• _The problem_:
Can you rescale everything from the line containing "Click the green 2 GeV legend number" down to the line containing "pos(654,109)" by writing those records out again in full, requests included, with only the answer click coordinates multiplied by 0.95 and rounded to whole numbers, halves rounded up? Leave the pictures out of your answer.

• _Provided records_:
start

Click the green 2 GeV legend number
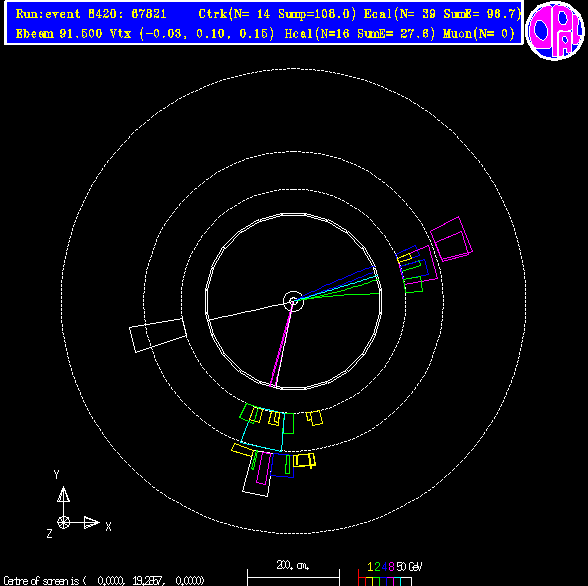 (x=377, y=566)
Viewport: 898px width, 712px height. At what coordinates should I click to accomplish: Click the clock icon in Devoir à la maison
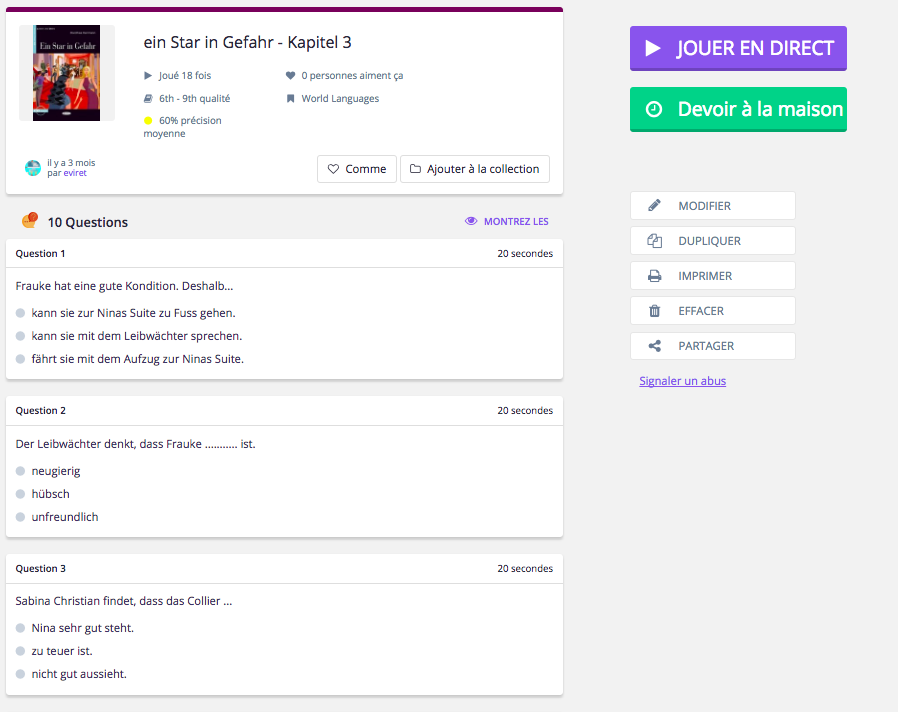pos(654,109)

end
start

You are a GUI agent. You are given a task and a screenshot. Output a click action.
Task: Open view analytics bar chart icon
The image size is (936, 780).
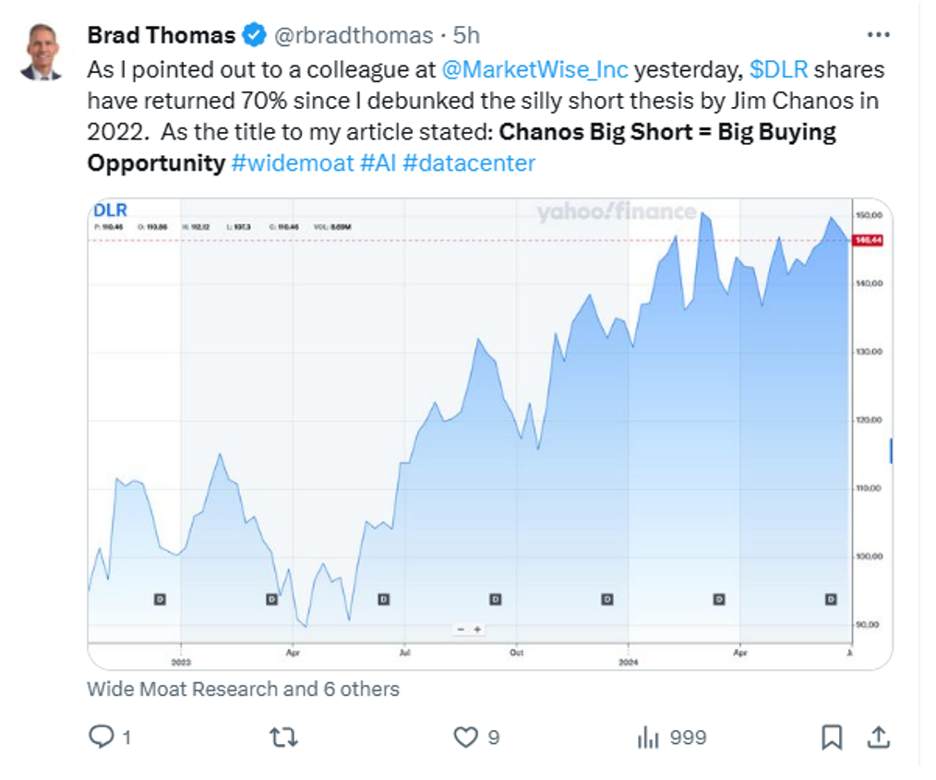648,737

end
start

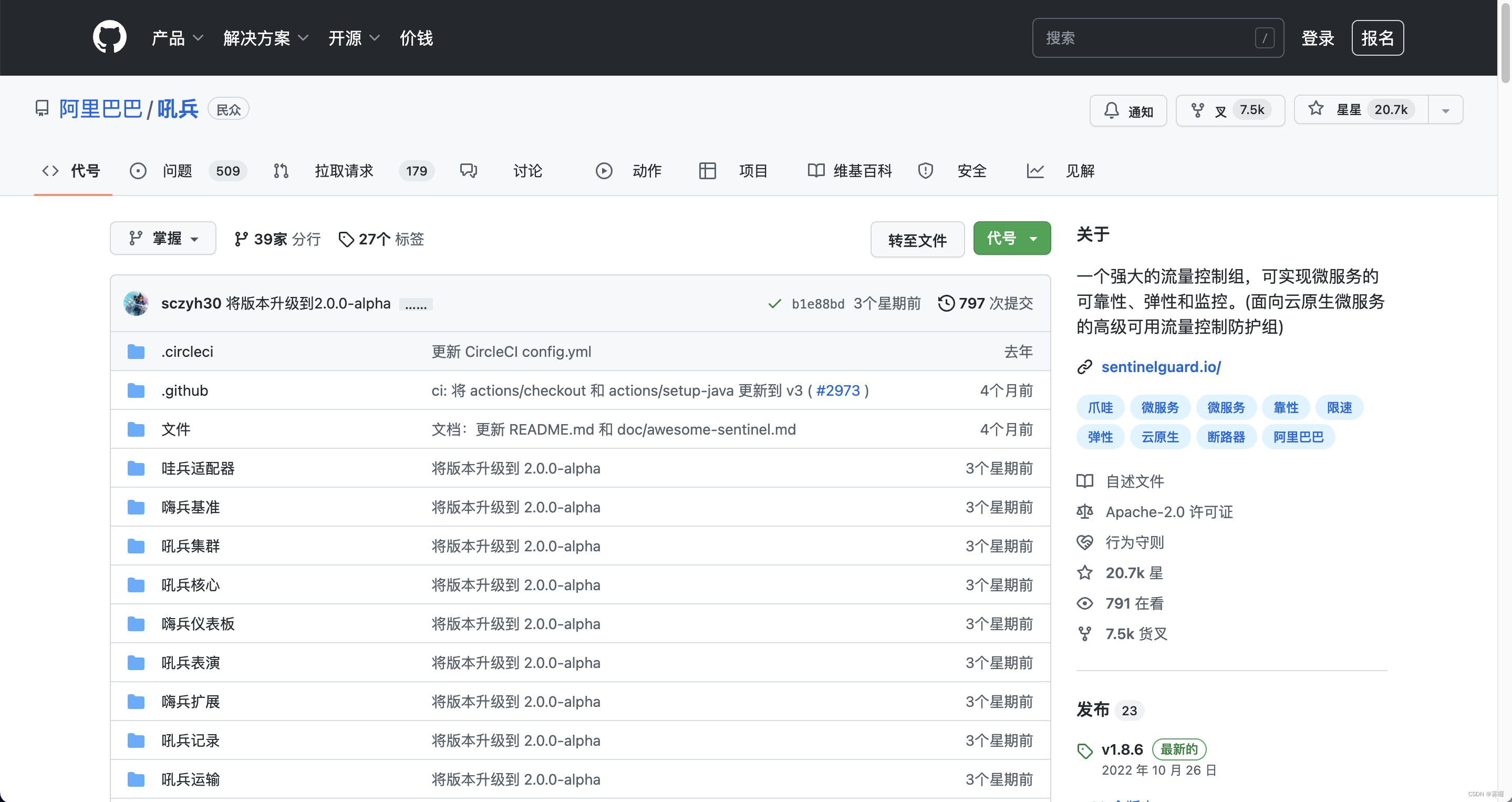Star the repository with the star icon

end

• _Exercise output_:
Click the green 2 GeV legend number
 (x=358, y=538)
Viewport: 898px width, 712px height. At what coordinates should I click to accomplish: Click the clock icon in Devoir à la maison
pos(621,104)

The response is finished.